2 The proceeding is somewhat unusual, in that instead of the customary two court hearings relating to an arrangement under Pt 5.1 of the Corporations Act 2001 (Cth) (“the Act”), there have been three. The additional one, which took place on 22 September 2006, arose out of a variation of the arrangement to be considered by shareholders.
3 At the first court hearing on 30 August 2006, I made an order under s 411(1) of the Act that the plaintiff, Excel Coal Limited (‘Excel’), convene a meeting of its shareholders to consider a scheme of arrangement (‘the Scheme’). I published my reasons for the making of those orders on 15 September 2006 (see Excel Coal Limited, In the matter of Excel Coal Limited [2006] FCA 1240).

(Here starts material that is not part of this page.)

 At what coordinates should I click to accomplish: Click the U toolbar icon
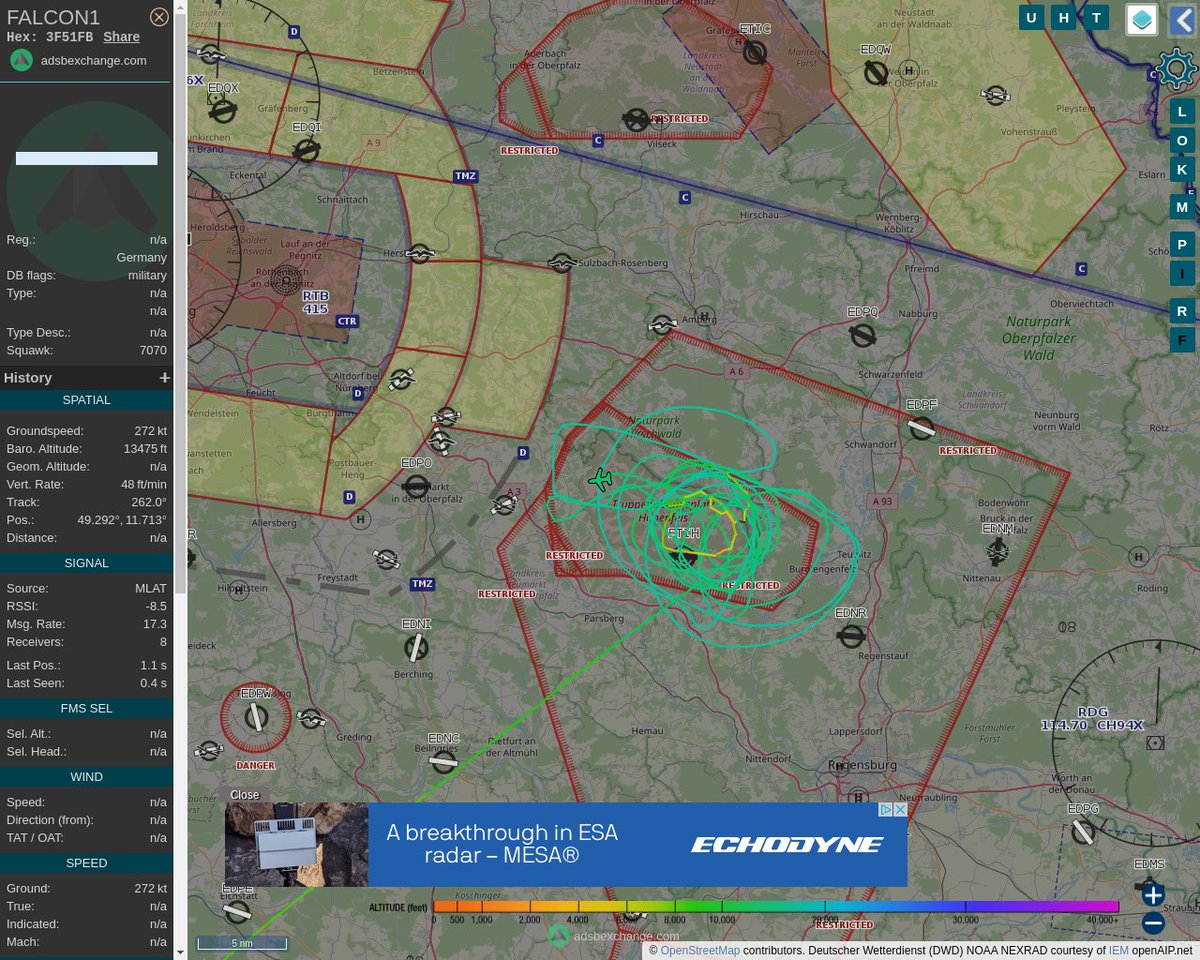click(x=1031, y=17)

As noted in those reasons, the Scheme is a perfectly straightforward ‘acquisition’ or ‘transfer’ scheme under Pt 5.1 of the Act.

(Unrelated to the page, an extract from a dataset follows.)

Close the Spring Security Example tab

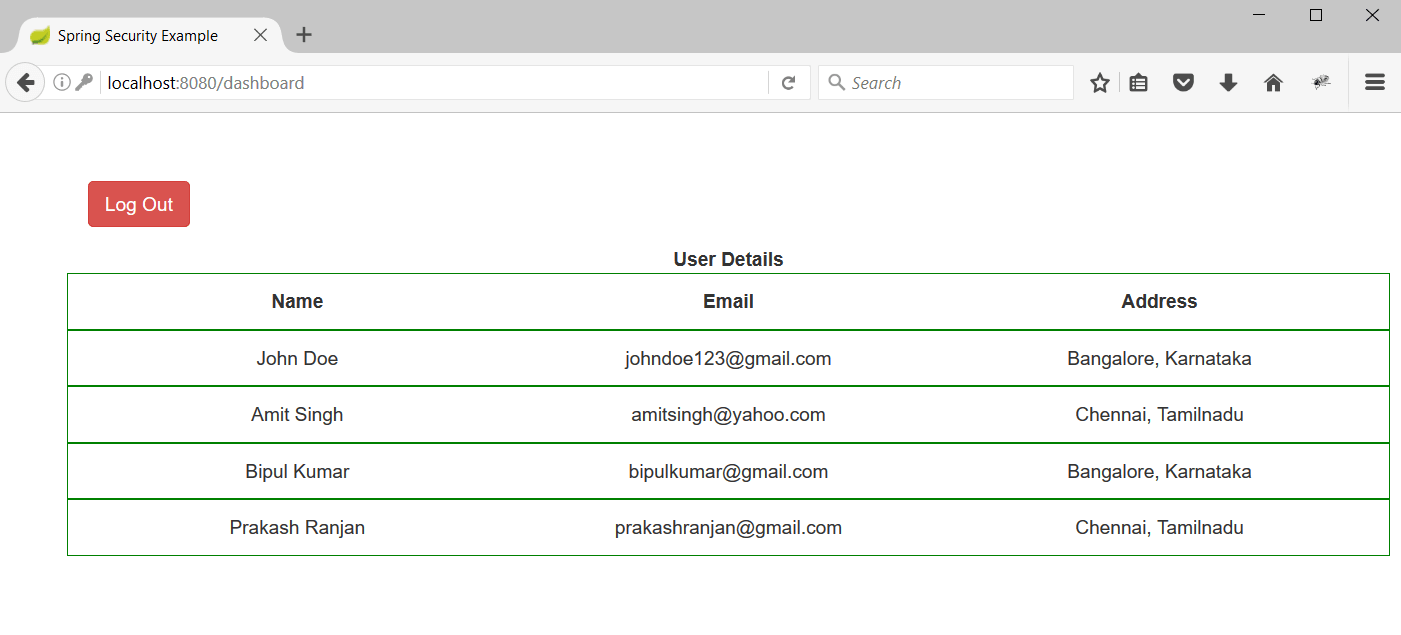click(x=260, y=35)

4 Under the Scheme in its original form, if implemented, all of the members of Excel were to receive $8.50 cash per share, leaving Peabody Pacific Pty Limited, a subsidiary of Peabody Energy Corporation (‘Peabody Energy’), as the holder of their shares. The total consideration payable under the Scheme was to be approximately $1.8 billion.
5 After I made the orders at the first court hearing there were two developments. First, Peabody Energy increased the consideration it was offering by $1.00 per share to $9.50 per share (this increased the total of the Scheme consideration by some $200 million). Secondly, Peabody Energy entered into an agreement to acquire 42,973,730 fully paid ordinary shares, being 19.99 percent of Excel’s issued ordinary shares.

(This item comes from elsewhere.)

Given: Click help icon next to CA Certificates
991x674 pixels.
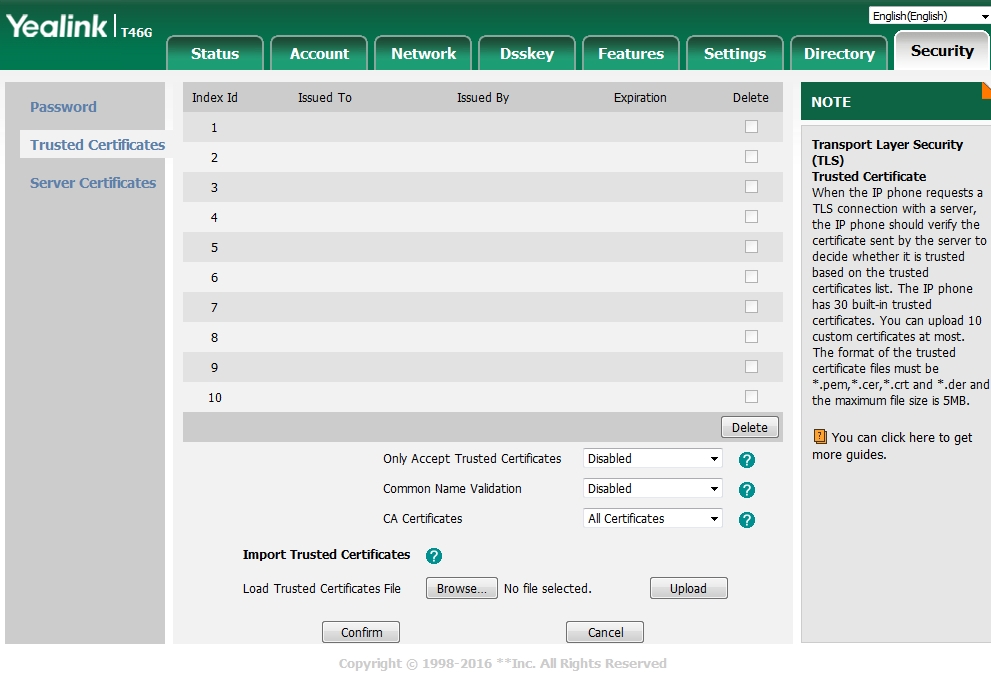Looking at the screenshot, I should 746,520.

6 A Supplementary Scheme Booklet was prepared to reflect these developments and supplied to the Australian Securities and Investments Commission (‘ASIC’). A due diligence procedure of the kind carried out in relation to the original Scheme Booklet was carried out in relation to the Supplementary Scheme Booklet.
7 On 22 September 2006, I made orders in relation to amendments to the Scheme that reflected the developments mentioned. For example, I approved the Supplementary Scheme Booklet for distribution to the Excel shareholders, and ordered that the Scheme Meeting be convened in accordance with a revised Notice of Scheme Meeting set out in Annexure A to the Supplementary Scheme Booklet. As well, the orders excluded from the shareholders of Excel who were to meet, Peabody Energy, Peabody Pacific Pty Ltd and any other Excel shareholder who held shares on behalf of, or for the benefit of, Peabody Energy or any of its subsidiaries.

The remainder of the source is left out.